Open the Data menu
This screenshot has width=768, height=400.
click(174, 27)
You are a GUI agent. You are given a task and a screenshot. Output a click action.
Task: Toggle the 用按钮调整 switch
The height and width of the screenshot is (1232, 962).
-=-=-=-=-
= WHAT THIS TASK INVOLVES =
Rewrite the listing, replacing each "screenshot" with "image" and keeping everything else the same.

= THE RESPONSE =
Open the Data menu
This image has width=768, height=400.
click(174, 27)
You are a GUI agent. You are given a task and a image. Output a click action.
Task: Toggle the 用按钮调整 switch
The height and width of the image is (1232, 962).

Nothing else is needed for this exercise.